The resolution of EpiTYPER yielded CpG units consisting of 1–6 individual CpG sites: 11 CpG units for OXTR1, 28 CpG units for OXTR2 and 12 CpG units for BDNF. Two CpG units in OXTR1, one CpG unit in OXTR2 and one CpG unit in BDNF could not be measured because of upper and lower detection limits of Sequenom EpiTYPER. CpG units with >20% missing data were excluded, which left eight CpGs units for OXTR1, 27 for OXTR2 and 10 for BDNF for statistical analyses. All sample CpG methylation values were compared with the values of the fully methylated positive control: If the value of the sample exceeded the value of the positive control, the value was set as missing data. All blank controls were negative. We identified suspicious samples by setting outlier values as missing data (3 s.d.’s from mean methylation of the respective CpG unit). By conducting missing analyses separately for each gene, samples with >20% missing data were identified and excluded from the statistical analyses of the respective gene. Methylation values (OXTR2 and BDNF) were log-transformed to meet assumptions of normality and homoscedasticity. We analyzed time-associated changes in mean DNA methylation (averaged across CpG units) using multilevel models.63 The three hierarchical levels were subjects, CpGs within subjects, and time within CpGs within subjects. Methylation values were allowed to vary across time for individual CpGs within subjects as this improved model fit. In a first step, we examined overall effects of sampling time and analyzed differences between the three sampling time points using post-hoc contrasts. In a second step, we tested the same overall effect of sampling time while including blood cell counts as covariates.64 In both models, we included the identities of the bisulfite conversion plates and the Sequenom plates as covariates to negate laboratory batch effects. As we did not find any gender differences in DNA methylation, we did not include gender as potential confounder in the final models. We considered an alpha level of <0.05 as significant. All analyses were conducted using SPSS 20. DNA methylation values are presented as percent of cytosine methylation (%5MeC).
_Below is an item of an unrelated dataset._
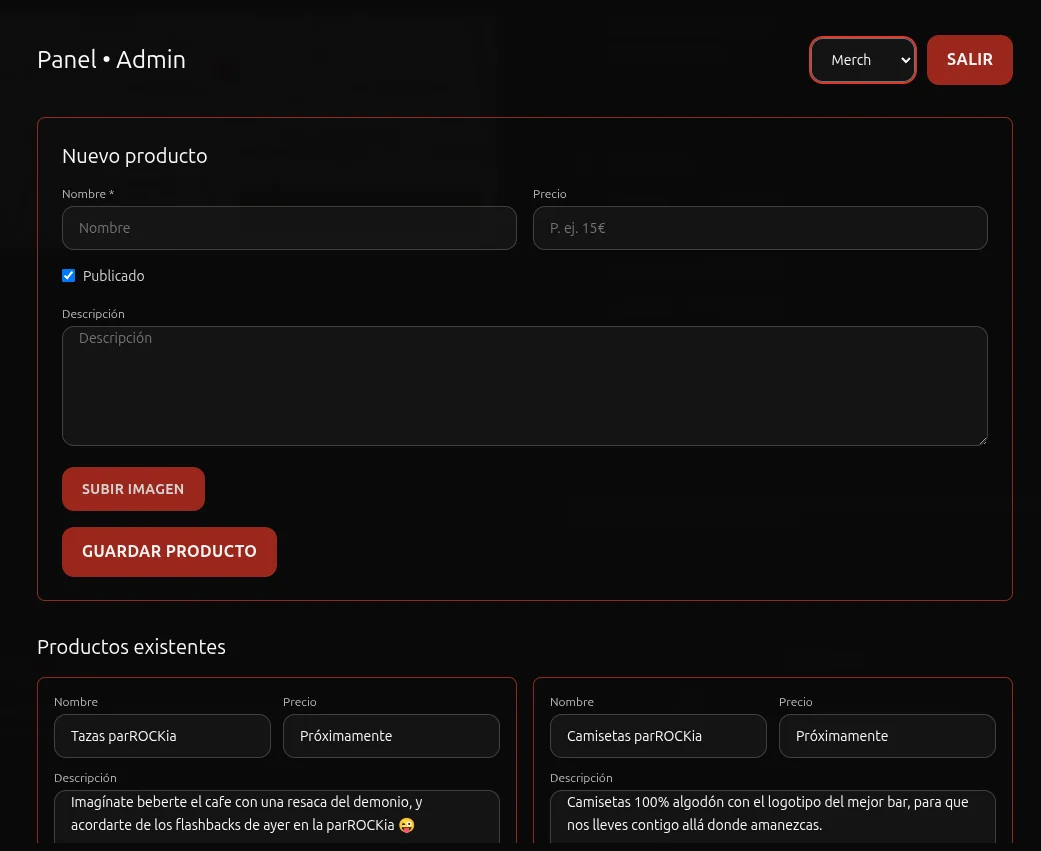Click the Precio field showing P. ej. 15€
This screenshot has width=1041, height=851.
[x=760, y=227]
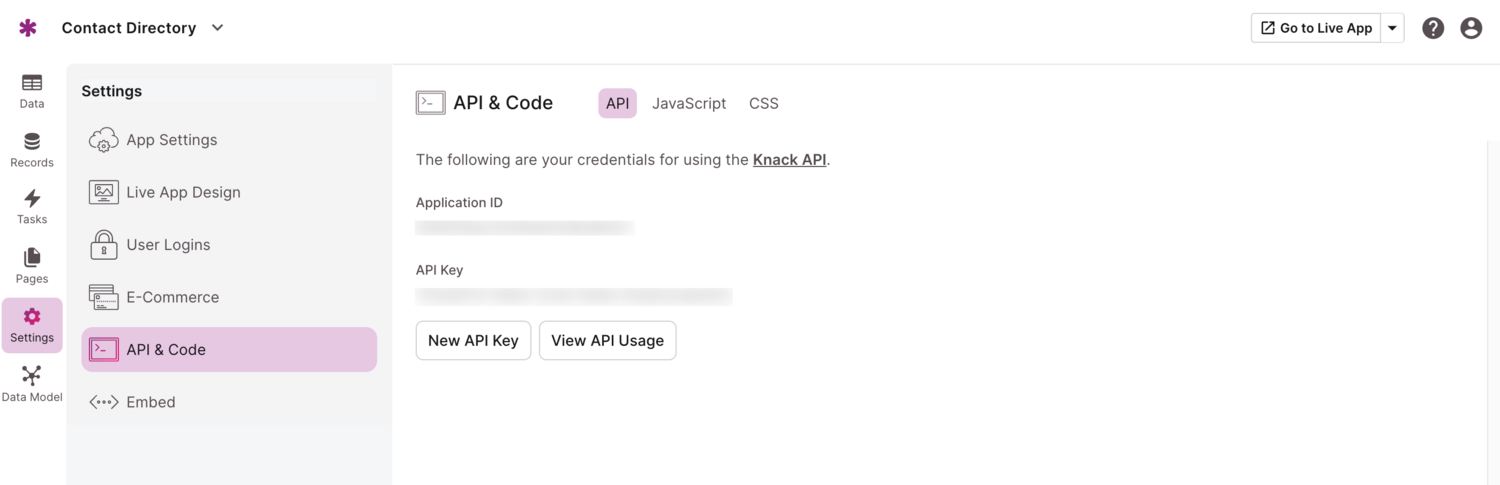
Task: Open the user account profile icon
Action: click(1471, 28)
Estimated means from the multilevel model of methylation (%5MeC) averaged across all CpG units of a target sequence and descriptive values of blood cell count are shown in Table 1.
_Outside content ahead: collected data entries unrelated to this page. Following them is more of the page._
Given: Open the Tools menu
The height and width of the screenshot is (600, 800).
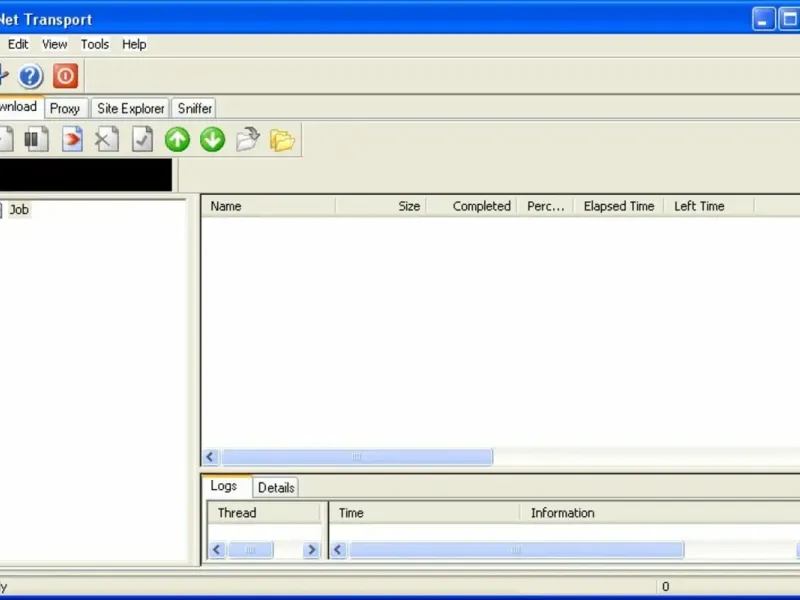Looking at the screenshot, I should click(x=95, y=44).
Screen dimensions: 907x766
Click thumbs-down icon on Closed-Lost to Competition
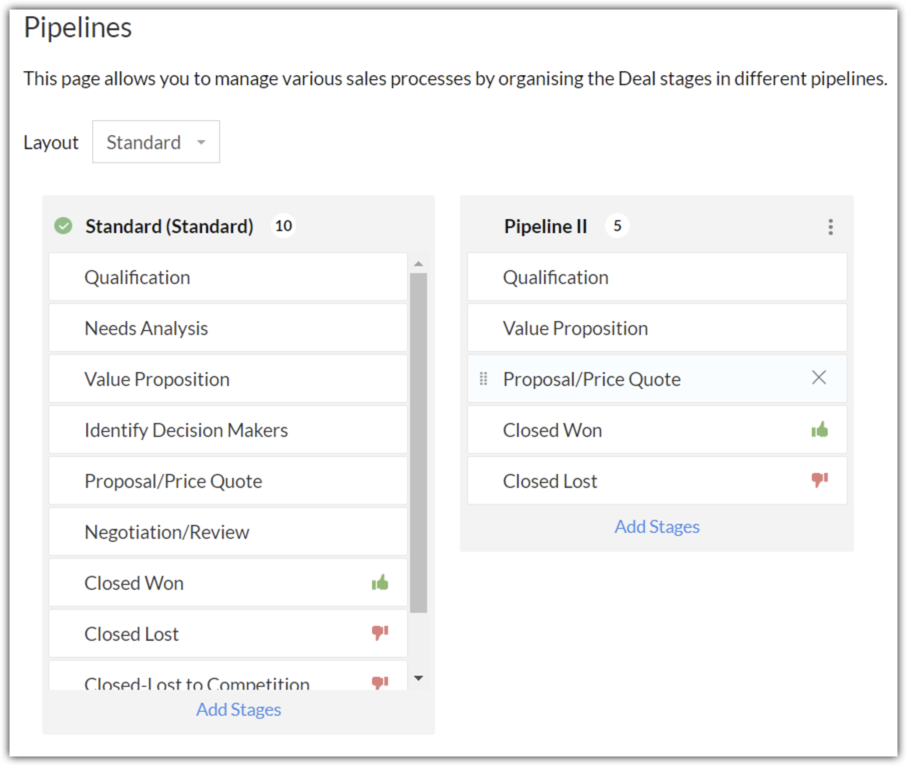tap(380, 683)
Table 1 Estimated means and 95% confidence intervals (CI) from the multilevel model of methylation (%5MeC) averaged across CpG units of each target sequence and descriptive values of blood cell count for each sampling time (pre-stress, post-stress and follow-up)

Methylation of OXTR1

We found an overall effect for sampling time on OXTR1 mean methylation status. All post-hoc contrasts between sampling times were significant, with the greatest difference in mean methylation between post-stress and follow-up (Figure 1a, Table 2). Moreover, seven of eight individual CpG units within OXTR1 revealed significant time effects (Figure 1b). Notably, when adjusting for blood cell counts, the overall effect of sampling time on OXTR1 methylation averaged across CpG units remained significant. However, of the three post-hoc contrasts, the one between pre-stress and post-stress was no longer significant.

Figure 1
figure 1

(a) Estimated mean DNA methylation level (%5MeC) in OXTR1 amplicons averaged across CpGs at pre-stress, post-stress, and 90 min follow-up stress assessments. Error bars are s.e. of the estimated mean. (b) Differences in individual CpG mean methylation (%5MeC) from pre-stress to post-stress and from pre-stress to follow-up. All estimates obtained from the unadjusted model. *P<0.05.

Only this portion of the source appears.